Too, a lot of the financial upside Autodesk saw in Q3 was because customers chose collections over individual products. Why would they do that? Because Autodesk has (perhaps) finally hit on the right combo for each. Remember that Autodesk used to market seven suites, each with a low/medium/high offering . That’s now down to 3 collections, with each having a lot of functionality plus a possible cloud adjunct. As Mr. Herren said, that’s “easier to sell, easier to buy and easier to pay for and consume”.  Mr. Anagnost added that “in each collection [the user gets] a mobile version, a web version and everything is integrated with a common data platform in the cloud so people can share their data. It’s a very different offering than what we had during the suite days”.

Finally, price increases. Yup. Autodesk said on the earnings call with investors that they haven’t decided on anything for 2019, but that “over the long-term, expect to see us have annual price increases that are in the low-single digit –kind of “cost of living”– range.” FYI, the US Social Security Administration said benefits would increase by 2.8% in 2019, its annual Cost-of-Living Adjustment.

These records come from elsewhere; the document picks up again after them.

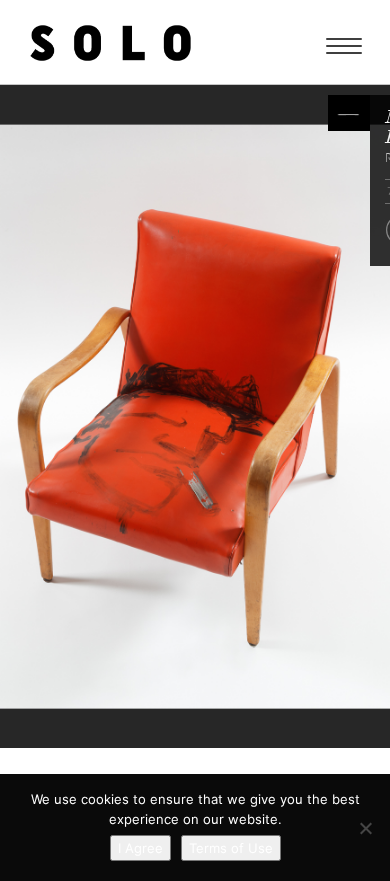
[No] (365, 828)
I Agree (140, 848)
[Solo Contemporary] (110, 42)
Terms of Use (231, 848)
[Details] (349, 113)
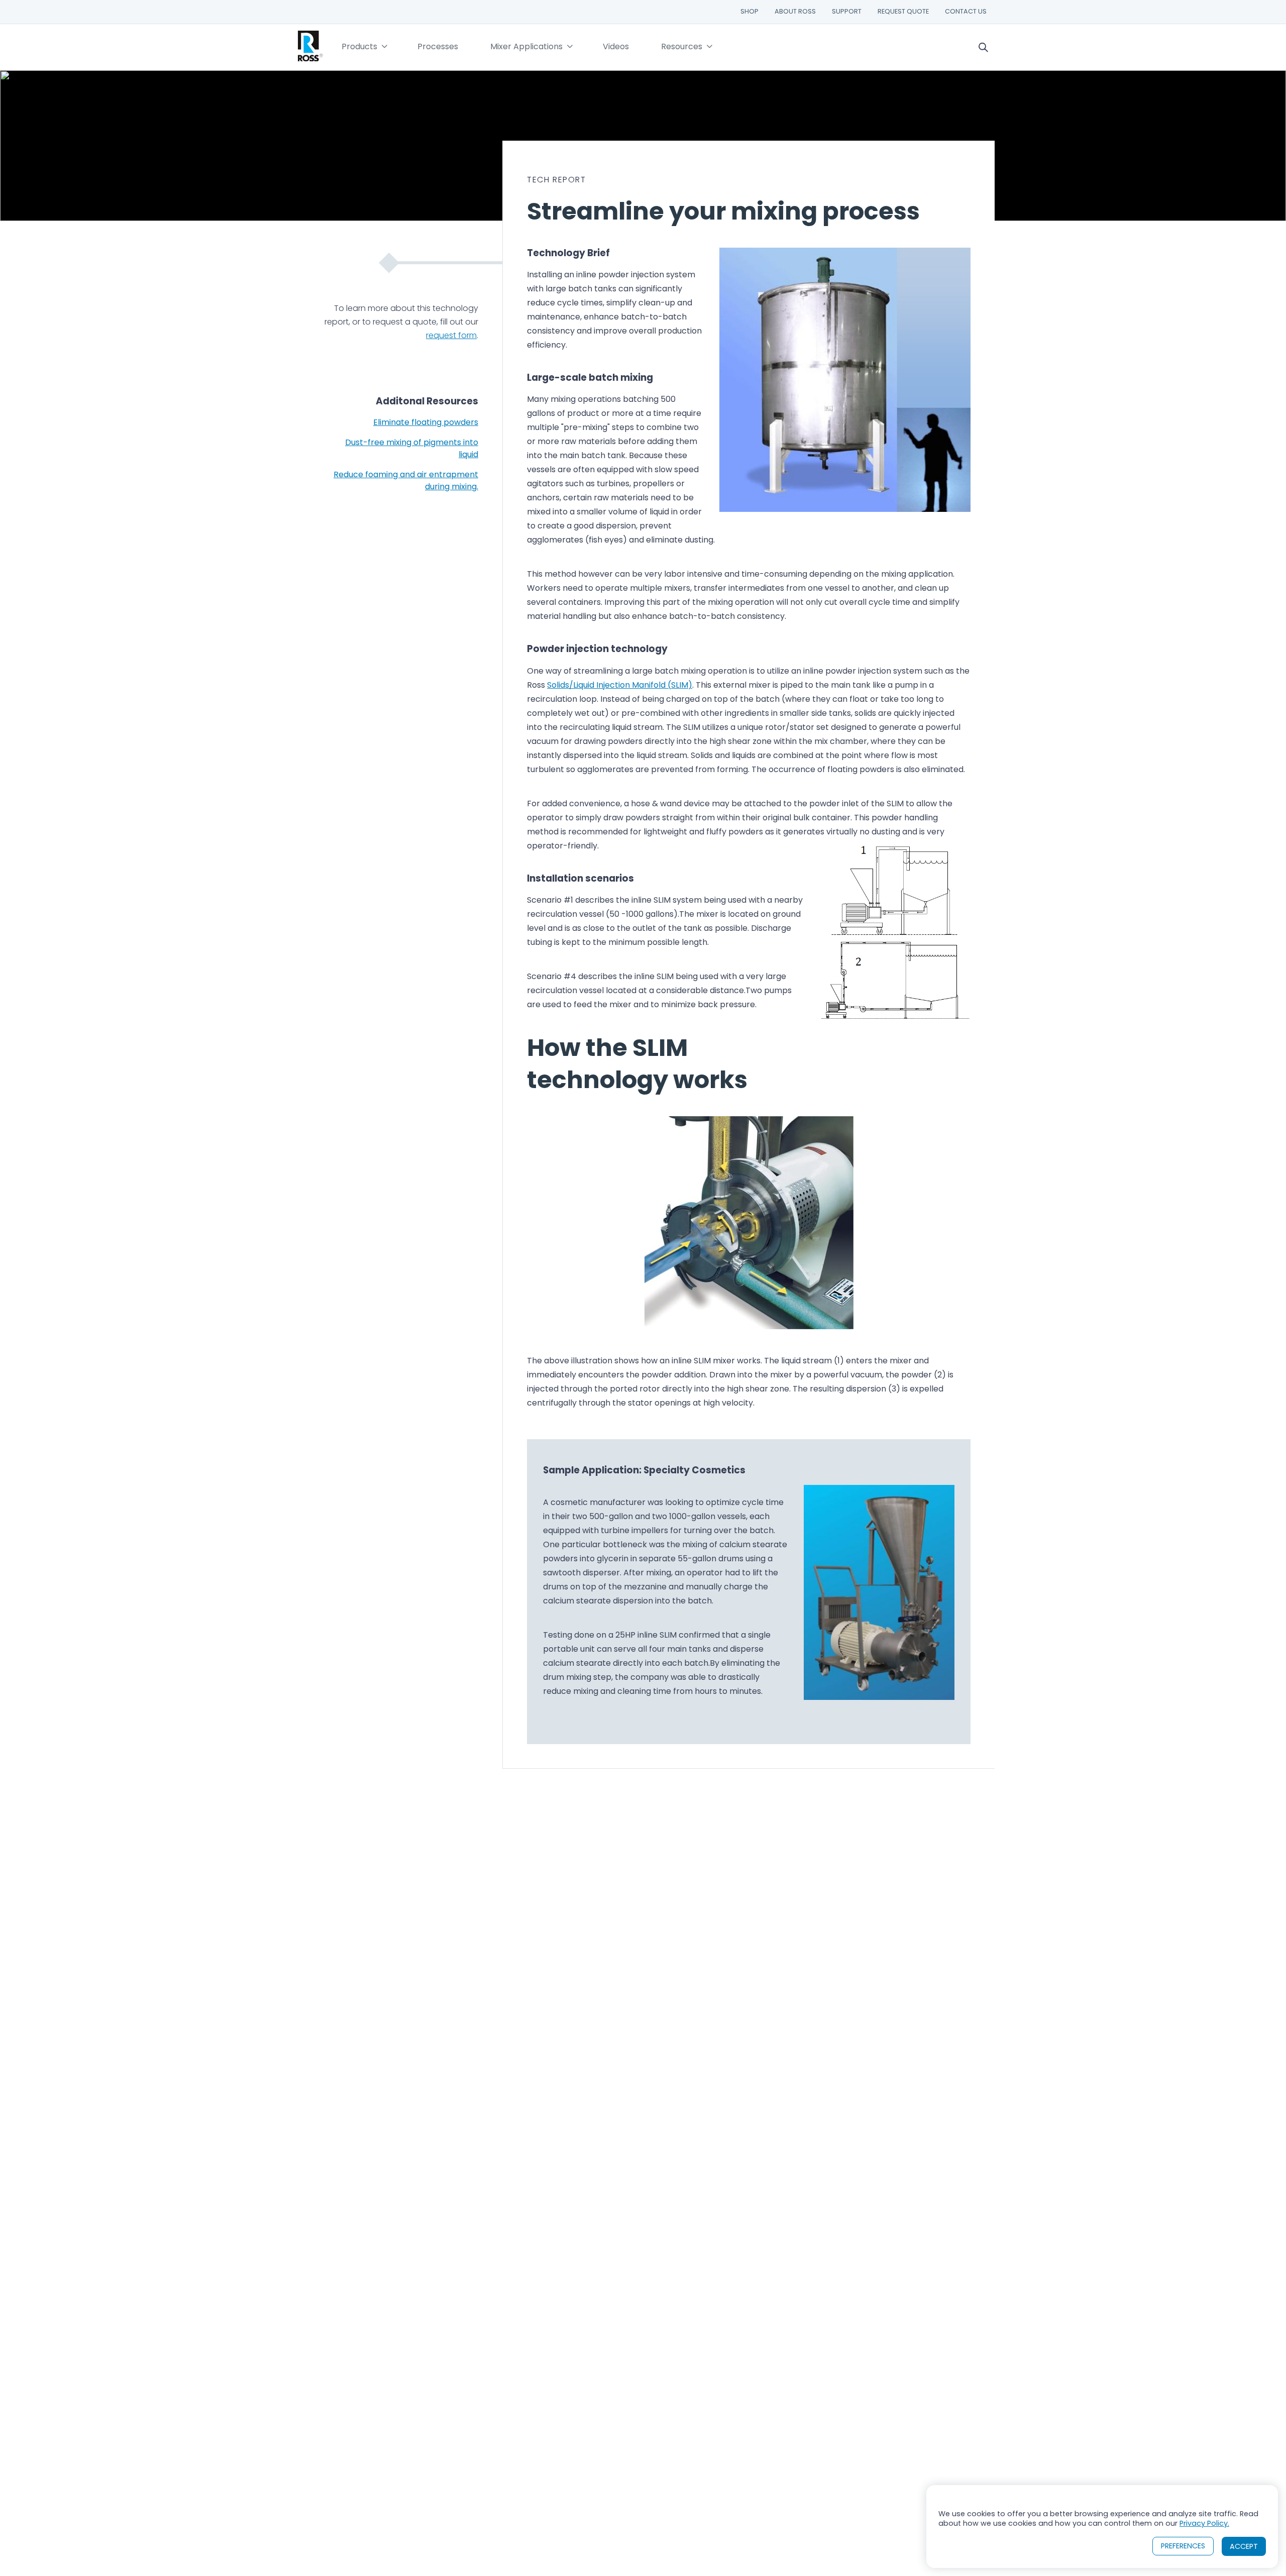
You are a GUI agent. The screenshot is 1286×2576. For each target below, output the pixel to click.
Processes (437, 46)
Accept (1244, 2546)
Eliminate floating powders (425, 422)
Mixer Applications (526, 46)
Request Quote (903, 11)
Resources (681, 46)
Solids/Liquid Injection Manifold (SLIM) (619, 685)
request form (451, 335)
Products (359, 46)
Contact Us (966, 11)
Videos (616, 46)
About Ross (795, 11)
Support (847, 11)
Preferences (1183, 2546)
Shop (749, 11)
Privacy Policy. (1204, 2523)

Because of PlanGrid, a lot of the questions on the earnings call focused on AEC. But not exclusively: Mr, Anagnost was asked about Autodesk’s ability to compete in discrete and said “in three to five years you’re absolutely going to see us chipping away at competitors in the manufacturing space. There’s a change in the manufacturing market that favors the cognitive, where we’ve invested. We’ve been patient. When you look out two to three, to five-year horizon you’re going to see some share shift coming into the mix.” Interesting, no?

Finally, outlook. Autodesk now sees Q4 revenue of $700 million to $710 million, which would be an increase of about 27%. And that means a fiscal 2019 with total revenue of $2,533 million to $2,543 million, up 23% – 24% over fiscal 2018.